Your goal —
Once the line containing "FRAGEN ZUM PRODUKT? (119, 739)" is found in the material below, it and every line after it should be transcribed exactly, with pictures left out and nothing added.

Exercise data —
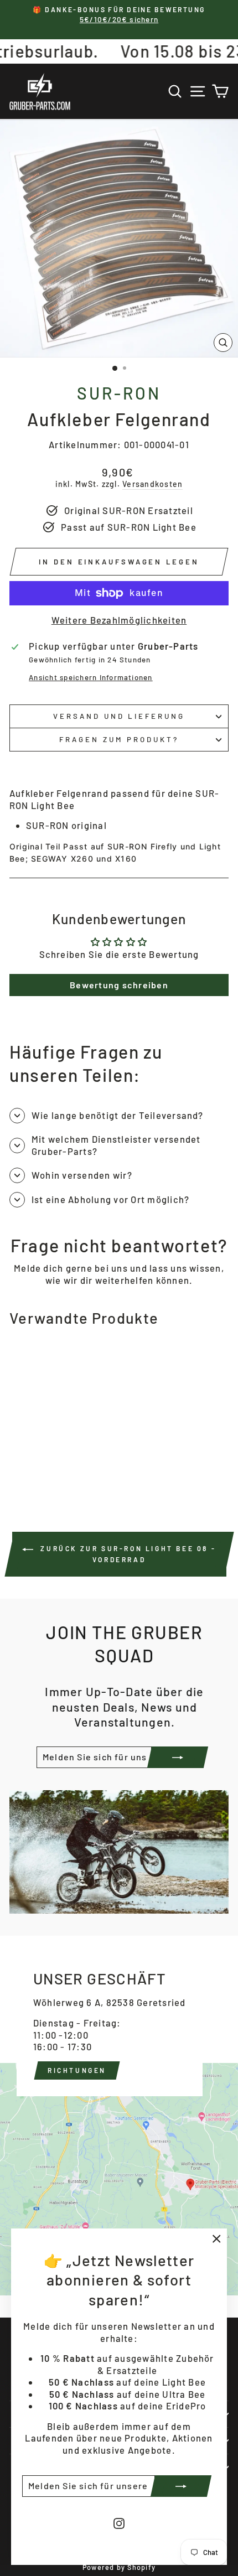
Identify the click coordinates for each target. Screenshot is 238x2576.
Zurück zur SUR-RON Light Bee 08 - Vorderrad (127, 1553)
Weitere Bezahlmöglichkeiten (119, 619)
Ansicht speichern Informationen (91, 677)
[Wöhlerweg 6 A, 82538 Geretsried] (119, 2115)
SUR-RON (119, 393)
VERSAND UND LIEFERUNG (119, 716)
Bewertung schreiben (119, 984)
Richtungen (77, 2070)
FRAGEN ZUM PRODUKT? (119, 739)
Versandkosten (152, 484)
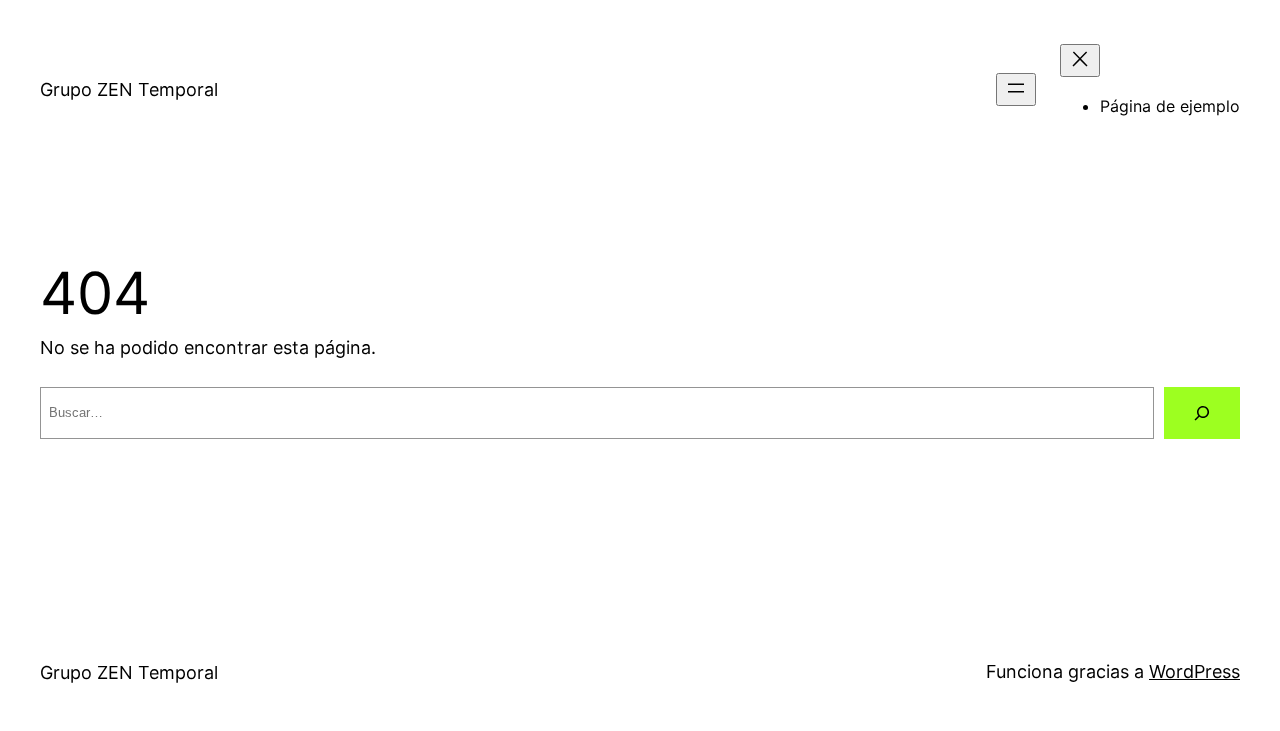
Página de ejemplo (1170, 106)
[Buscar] (1202, 413)
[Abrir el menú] (1016, 89)
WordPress (1194, 671)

Solution below —
FRAGEN ZUM PRODUKT? (119, 739)
Versandkosten (152, 484)
Página de ejemplo (1170, 106)
[Buscar] (1202, 413)
[Abrir el menú] (1016, 89)
WordPress (1194, 671)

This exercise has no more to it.